WASHINGTON — While the U.S. Army waits for its preferred technologies – such as the Joint Tactical Radio System, wideband gap-filler satellites and the Warfighter Information Network-Tactical communications system – to mature, it is relying increasingly on commercial, off-the-shelf technology (COTS) to plug holes in its communications capabilities.

MobiLink
, the Army’s latest commercial communications acquisition, is a satellite communications system intended to give a small number of Army vehicles in Iraq the ability to stay linked to communications satellites even as they hustle along at highway speeds.

MobiLink
maker Datapath says the communications system will enable Mine Resistant Ambush Protected vehicles (MRAPs), Humvees, Strykers and other military vehicles to receive live video feeds, secure e-mail, voice-over-Internet, video teleconferences and other communications, “all while moving at 60-plus miles (96 kilometers) per hour.”

Datapath
announced April 7 that the Army has decided to buy eight satellite “communications-on-the-move” systems. Those are in addition to two systems the Army has been testing in Iraq since late last fall.

MobiLink
will turn Army vehicles into “an Internet oasis on wheels,” said Nelson Santini, a Datapath vice president for sales and marketing.

Not only will the vehicle be capable of receiving and sending large amounts of digital data in a variety of formats, it will also serve as wireless communications hubs that other nearby vehicles and ground troops can tap into to gain access to communications via satellites, Santini said.

The intent is to get as much information as possible as soon as possible to troops on the battlefield who need it, he said.

Programmable Antenna

An important piece of the Mobi-Link system is a motorized, programmable antenna. Key in satellite location data, and the antenna can search and find the correct satellite to connect to, and then stay locked on it even as the vehicle navigates a winding Iraqi wadi.

A control unit connected to the antenna monitors the position of the satellite, the changing position of the vehicle and the strength of the satellite signal. It triangulates the three and a motor keeps the antenna properly oriented, Santini explained.

So even at high speeds or rocking and rolling along a dirt desert track, MobiLink would enable an MRAP conducting a convoy, for example, to maintain the broadband connection needed to receive a video feed from unmanned aerial vehicles flying ahead to search for ambushes or freshly planted roadside bombs.

Vehicles equipped with Mobi-Link could also serve as mobile command-and-control centers that can receive intelligence, conduct video conferences, offer voice-over-Internet communications and provide access to the military’s Secret Internet Protocol Router Network (SIPRNet), Datapath says.

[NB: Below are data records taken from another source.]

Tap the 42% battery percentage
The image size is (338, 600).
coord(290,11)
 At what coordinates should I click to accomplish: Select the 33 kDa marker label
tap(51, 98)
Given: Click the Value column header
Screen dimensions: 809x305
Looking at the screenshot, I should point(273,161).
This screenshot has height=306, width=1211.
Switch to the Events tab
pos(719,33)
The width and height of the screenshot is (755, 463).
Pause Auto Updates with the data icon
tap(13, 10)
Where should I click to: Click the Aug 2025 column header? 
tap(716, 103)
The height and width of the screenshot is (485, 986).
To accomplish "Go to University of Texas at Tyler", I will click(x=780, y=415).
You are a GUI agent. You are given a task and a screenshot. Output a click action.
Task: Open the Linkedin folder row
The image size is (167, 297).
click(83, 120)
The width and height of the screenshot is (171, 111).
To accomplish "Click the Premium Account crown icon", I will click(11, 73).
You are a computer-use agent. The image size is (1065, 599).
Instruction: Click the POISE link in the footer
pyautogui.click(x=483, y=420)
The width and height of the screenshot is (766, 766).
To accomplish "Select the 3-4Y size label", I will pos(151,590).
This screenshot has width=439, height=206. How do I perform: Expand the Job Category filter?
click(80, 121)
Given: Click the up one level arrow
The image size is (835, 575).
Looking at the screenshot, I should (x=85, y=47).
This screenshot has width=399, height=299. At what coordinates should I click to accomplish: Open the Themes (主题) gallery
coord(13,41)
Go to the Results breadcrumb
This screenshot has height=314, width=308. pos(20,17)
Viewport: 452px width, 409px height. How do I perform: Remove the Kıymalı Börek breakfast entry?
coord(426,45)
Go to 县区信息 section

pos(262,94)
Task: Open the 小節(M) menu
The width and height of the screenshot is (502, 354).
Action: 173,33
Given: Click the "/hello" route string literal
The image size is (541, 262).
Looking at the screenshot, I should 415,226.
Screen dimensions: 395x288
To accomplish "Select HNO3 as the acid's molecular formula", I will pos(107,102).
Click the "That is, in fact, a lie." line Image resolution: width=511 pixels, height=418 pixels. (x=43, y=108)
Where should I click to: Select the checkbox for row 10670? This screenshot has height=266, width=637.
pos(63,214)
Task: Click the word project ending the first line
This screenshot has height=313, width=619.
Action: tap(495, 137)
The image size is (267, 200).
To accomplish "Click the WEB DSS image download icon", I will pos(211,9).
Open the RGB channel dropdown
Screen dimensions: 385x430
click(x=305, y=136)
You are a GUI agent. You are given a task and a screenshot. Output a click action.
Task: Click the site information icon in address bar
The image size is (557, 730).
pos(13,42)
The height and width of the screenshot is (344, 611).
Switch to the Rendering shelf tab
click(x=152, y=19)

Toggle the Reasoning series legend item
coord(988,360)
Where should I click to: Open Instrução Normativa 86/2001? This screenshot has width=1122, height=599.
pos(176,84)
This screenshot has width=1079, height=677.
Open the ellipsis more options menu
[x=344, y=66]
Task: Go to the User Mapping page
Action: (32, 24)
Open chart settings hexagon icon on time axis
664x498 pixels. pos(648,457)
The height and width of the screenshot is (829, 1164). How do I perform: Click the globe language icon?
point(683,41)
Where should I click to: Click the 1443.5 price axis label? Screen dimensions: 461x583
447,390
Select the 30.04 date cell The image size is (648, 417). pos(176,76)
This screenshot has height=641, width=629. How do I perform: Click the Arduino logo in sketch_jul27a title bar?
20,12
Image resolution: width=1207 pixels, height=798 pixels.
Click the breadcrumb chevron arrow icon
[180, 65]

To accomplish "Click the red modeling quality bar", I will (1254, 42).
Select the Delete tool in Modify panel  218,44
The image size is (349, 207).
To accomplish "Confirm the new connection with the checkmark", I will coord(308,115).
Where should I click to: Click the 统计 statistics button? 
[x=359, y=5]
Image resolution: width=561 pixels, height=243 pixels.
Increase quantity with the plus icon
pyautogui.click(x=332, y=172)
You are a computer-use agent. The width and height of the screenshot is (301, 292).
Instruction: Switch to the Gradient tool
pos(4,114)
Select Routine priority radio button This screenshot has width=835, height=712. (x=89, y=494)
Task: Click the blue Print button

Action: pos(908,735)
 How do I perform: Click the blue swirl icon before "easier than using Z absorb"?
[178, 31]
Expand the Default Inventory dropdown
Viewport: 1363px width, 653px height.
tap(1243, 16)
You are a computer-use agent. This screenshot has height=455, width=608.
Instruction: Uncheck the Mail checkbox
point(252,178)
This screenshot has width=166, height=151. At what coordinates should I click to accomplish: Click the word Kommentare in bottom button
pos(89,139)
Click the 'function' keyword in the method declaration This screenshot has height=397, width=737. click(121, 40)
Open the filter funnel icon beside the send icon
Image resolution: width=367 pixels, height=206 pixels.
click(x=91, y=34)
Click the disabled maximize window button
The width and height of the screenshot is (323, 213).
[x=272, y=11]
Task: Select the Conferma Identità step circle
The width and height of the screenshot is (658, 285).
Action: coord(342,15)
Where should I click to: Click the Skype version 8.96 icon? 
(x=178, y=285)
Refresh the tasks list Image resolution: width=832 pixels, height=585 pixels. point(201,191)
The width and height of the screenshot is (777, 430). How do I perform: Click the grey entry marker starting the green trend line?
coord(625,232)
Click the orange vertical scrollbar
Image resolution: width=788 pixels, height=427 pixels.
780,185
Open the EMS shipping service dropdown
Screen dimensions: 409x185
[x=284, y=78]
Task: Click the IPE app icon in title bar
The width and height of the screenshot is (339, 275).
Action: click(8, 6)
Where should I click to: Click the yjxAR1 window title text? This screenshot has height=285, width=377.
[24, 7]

The idea is to compress the time between when troops receive intelligence and when they can act on it, Santini said.

With current systems, vehicles are required to stop to send and receive data via satellites.

Augment, Not Replace

Staying connected while under way means using a smaller antenna, but a smaller antenna means less data can be sent and received. So MobiLink is intended to augment, not replace, current stop-and-transmit systems – at least not yet, Santini said.

MobiLink
is a “very good” system that meets an immediate Army need, said Brad Curran, an aerospace and defense industry analyst for the business research and consulting firm Frost & Sullivan.

“The Army realizes that it has to get satellite communications-on-the-move to as many units as possible, and to do that, they have to use COTS,” Curran said.

“With a COTS solution, you can go outside the program of record and get technology to the field quickly,” he said.

The programs of record for satellite communications-on-the-move include the much-delayed, cost-plagued Joint Tactical Radio System; the also delayed, budget-challenged wideband gap-filler satellite system; and the similarly challenged Warfighter Information Network-Tactical.

For now, “all of these technologies are immature,” Curran said. So an alternative is needed.

MobiLink
, on the other hand, makes satellite communications-on-the-move “available immediately,” Datapath says, and “at a reasonable cost.”

Santini
said each of the eight units being delivered to the Army will cost $100,000 to $120,000. That puts it in the same price range as current systems that require vehicles to halt in order to link to satellites, he said.

Affordable?
Perhaps, Curran said, but “not affordable enough to make it really widespread.”

And there are other potential drawbacks. Advocates of the Army’s programs of record “will tell you that it’s not as reliable” as the technology the Army would like to build, Curran said. Satellite signals may fade in heavy rain and in dust storms, for example.

“But the difference is not that great,” and the cost is much lower, he said. “You have to balance cost versus reliability.” And then there’s the whole matter of availability. The systems the Army prefers just aren’t ready yet.